The anti-Bing circlejerk has been an anachronism ever since Google results started becoming completely unusable.

[-] Quexotic@beehaw.org 1 points 10 months ago

Google at least has better OpSec. Microsoft security is rather swiss-like lately.

[-] salarua@sopuli.xyz 8 points 10 months ago

I can sort of see the appeal if it were able to plug into your smart home or something so it could respond to queries like "where's the dog", but as a general knowledge assistant it's worse than useless (unless it magically doesn't confabulate anything anymore)

[-] otter@lemmy.ca 5 points 10 months ago* (last edited 10 months ago)

Yea that's what I was thinking

"What's the weather like"

Searching the web for "Whats the weather like" [⬜⬜🔳🔳🔳]

[-] Omega_Haxors@lemmy.ml 2 points 10 months ago

I'll take it. Google assistant is fucking trash. At least ChatGPT would occasionally give really funny responses.

[-] autotldr 2 points 10 months ago

🤖 I'm a bot that provides automatic summaries for articles:

Click here to see the summaryChatGPT started as a text-only generative AI but received voice and image input capabilities in September.

Usually, it's the Google Assistant with system-wide availability in Android, but that's not special home cooking from Google—it all happens via public APIs that technically any app can plug into.

The assistant APIs are designed to be powerful, keeping some parts of the app running 24/7 no matter where you are.

Rahman found that ChatGPT version 1.2023.352, released last month, included a new activity named "com.openai.voice.assistant.AssistantActivity."

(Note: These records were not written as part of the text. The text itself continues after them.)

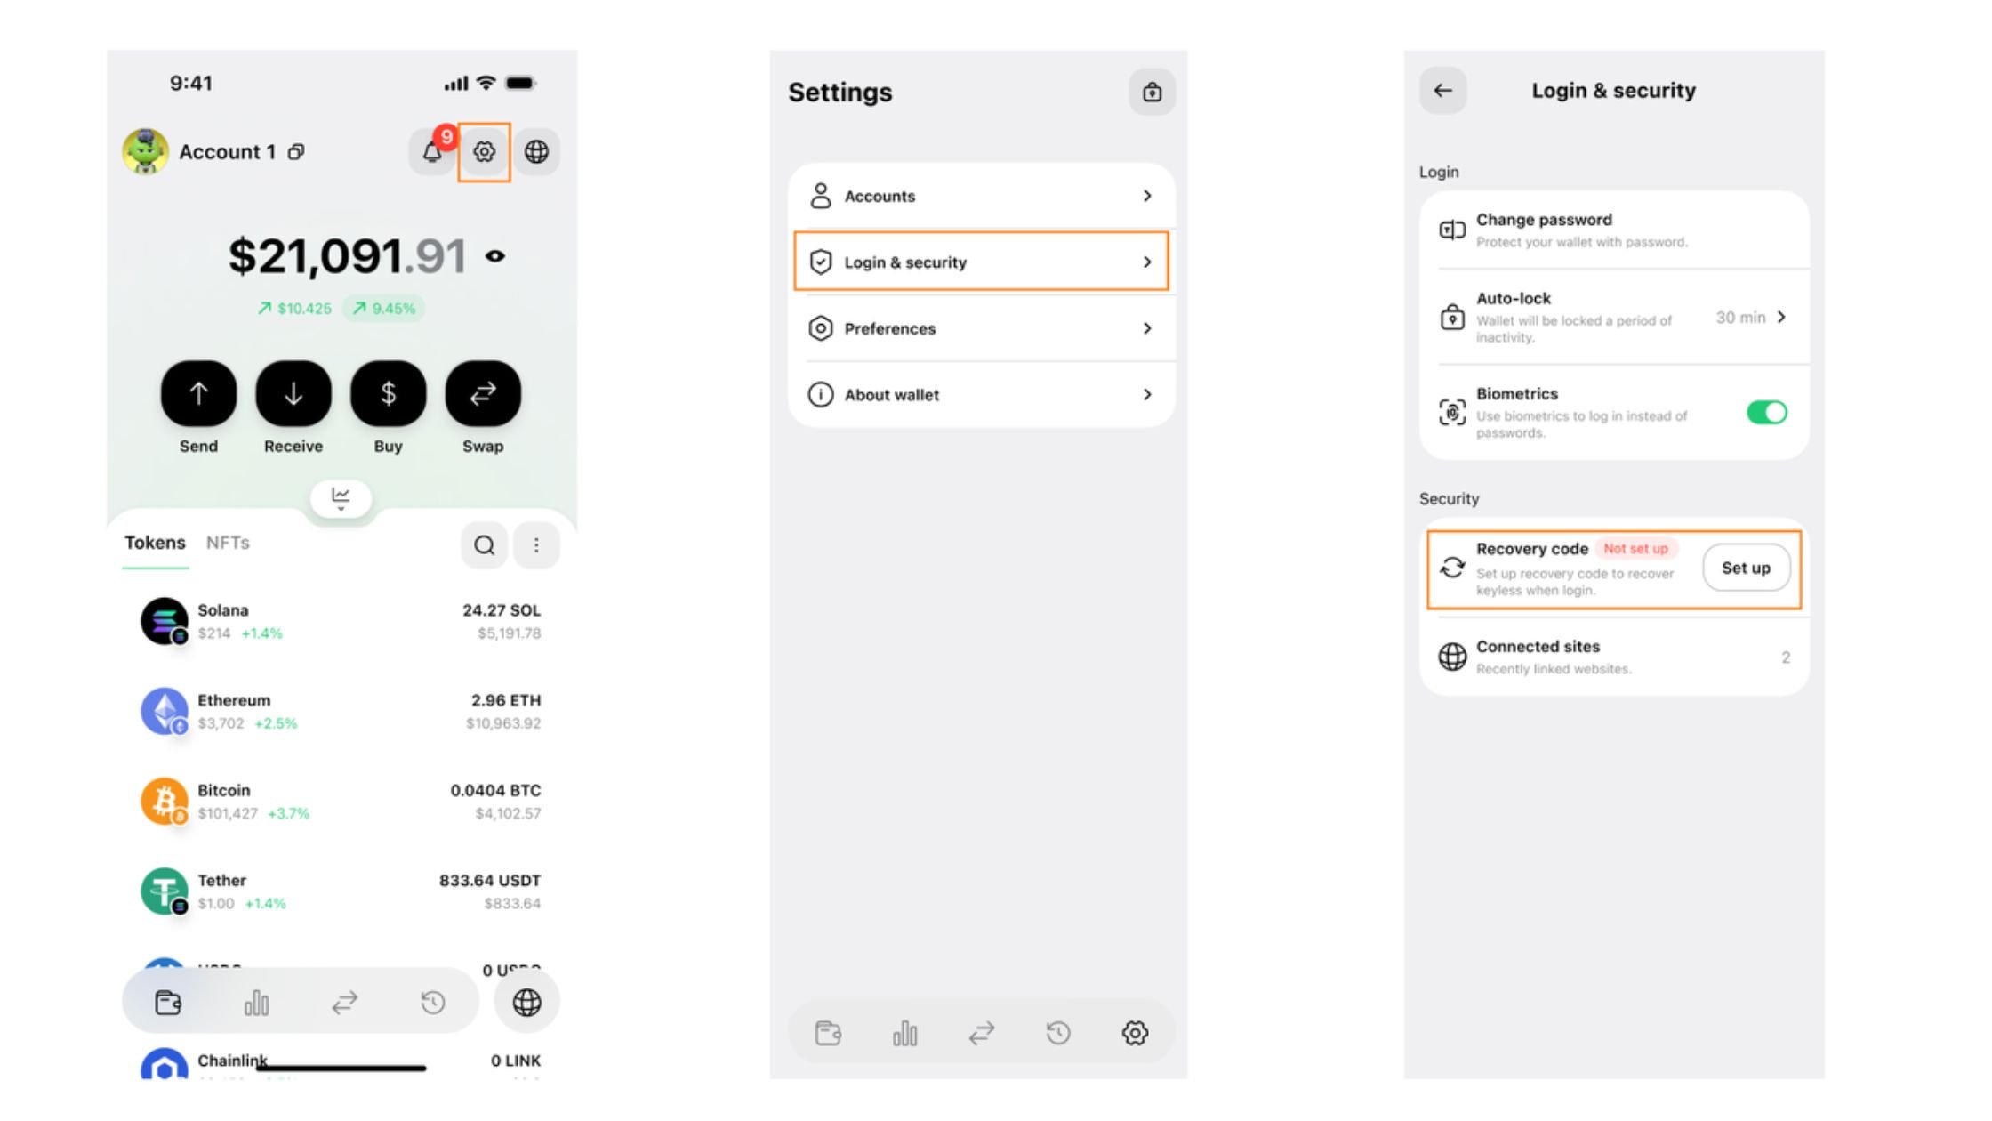Viewport: 1992px width, 1121px height.
Task: Go back with the Login & security arrow
Action: [1442, 91]
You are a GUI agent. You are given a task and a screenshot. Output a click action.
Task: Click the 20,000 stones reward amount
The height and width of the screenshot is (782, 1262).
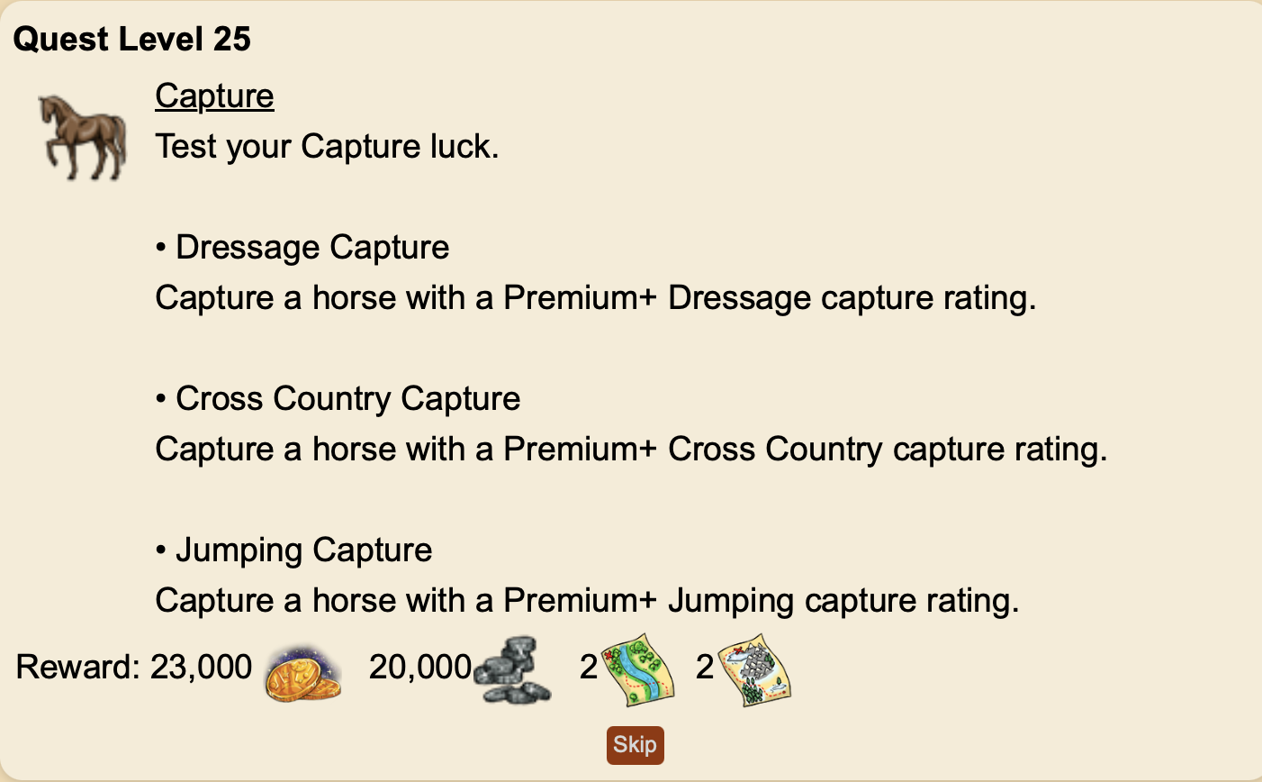click(420, 668)
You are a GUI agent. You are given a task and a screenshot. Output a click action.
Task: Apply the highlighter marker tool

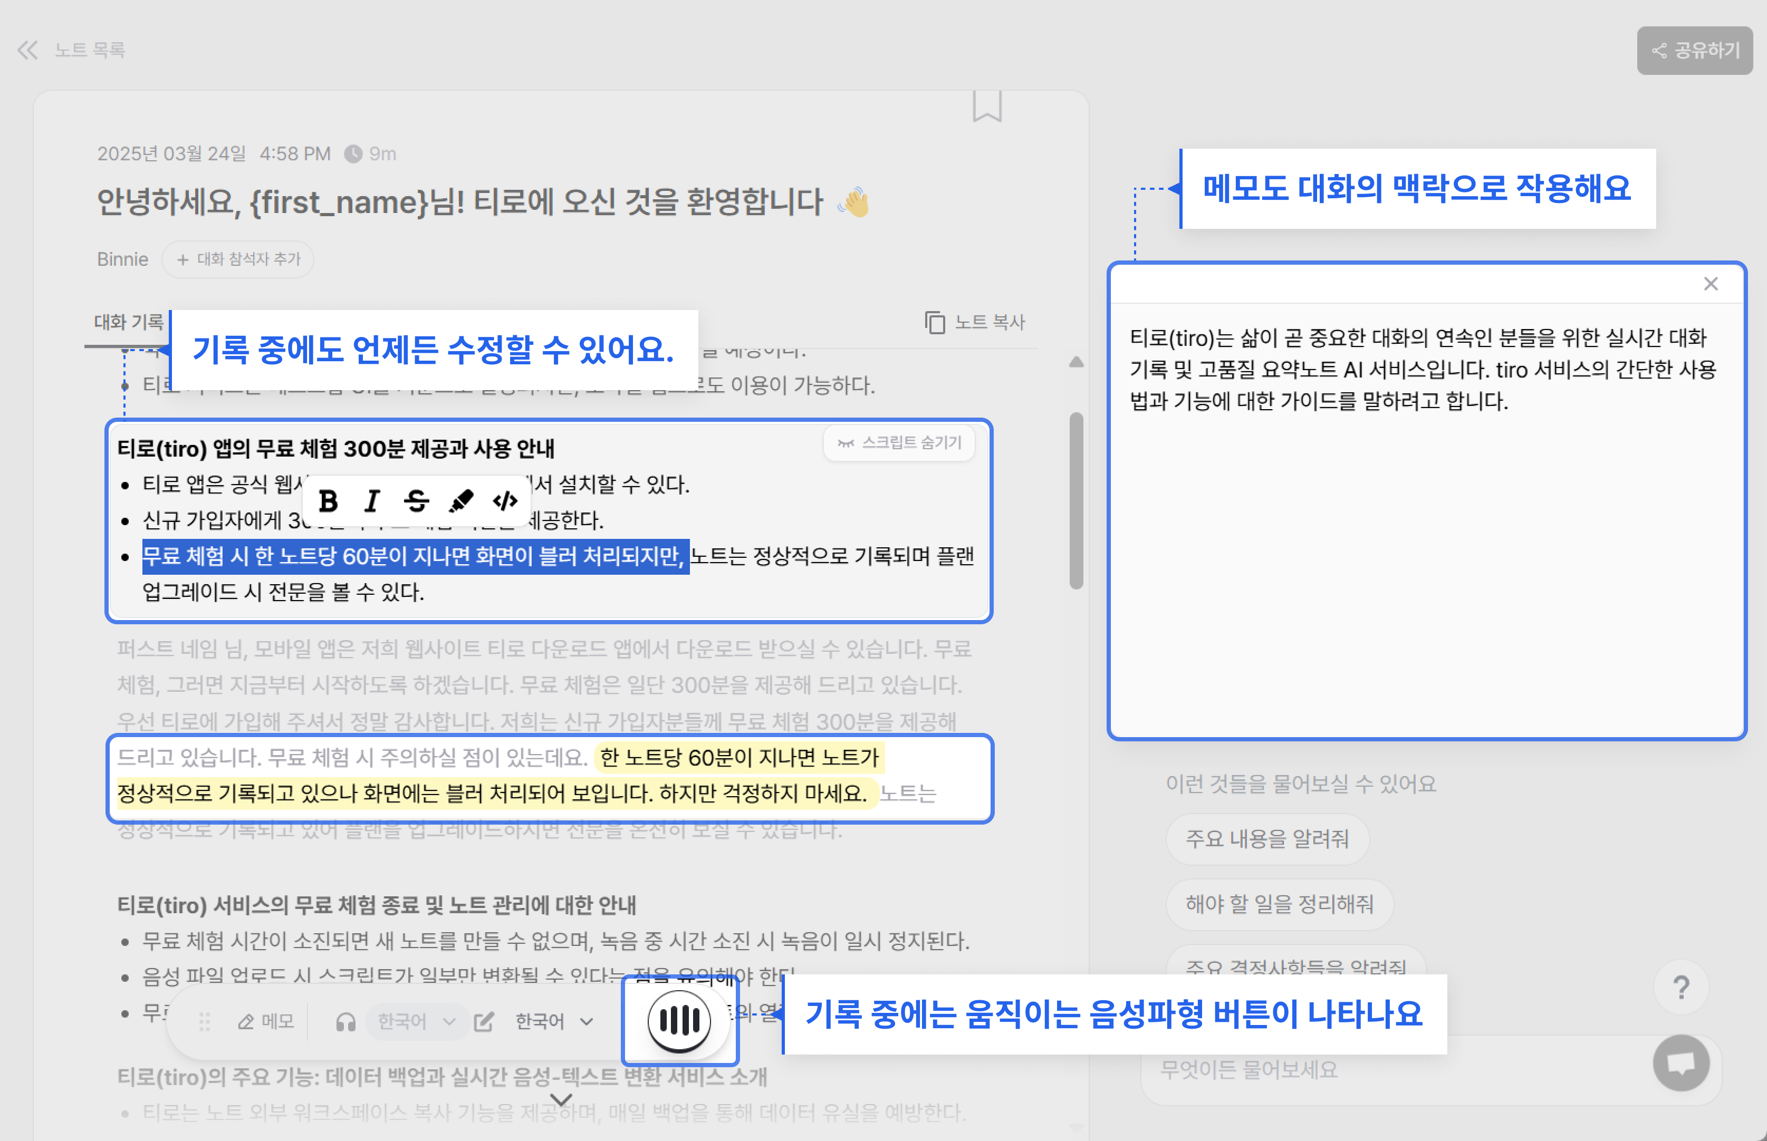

As with Bixby and Alexa, there are no good apps to host your notes, reminders, calendar entries, shopping list items, or any other input-based functions you might want to do.

It's also reportedly working on a different assistant, "Pixie," which would apparently launch with the Pixel 9, but that will be near the end of 2024.


Saved 67% of original text.

[-] flux@lemmyis.fun 2 points 10 months ago

Alrewdy can. At least through Home Assistant, can even be set as your default assistant on Android through the HA companion app

I just integrated it into Home Assistant last week and it can now control my lights and tell me temperature in different rooms and interact with any smart devices in my home, in addition to everything regular ChatGPT can do. I also integrated elevenlabs voice so it sounds like a posh British gentleman. Then I named him Jarvis of course.

It's been pretty entertaining, but more of a gimmick than truly useful.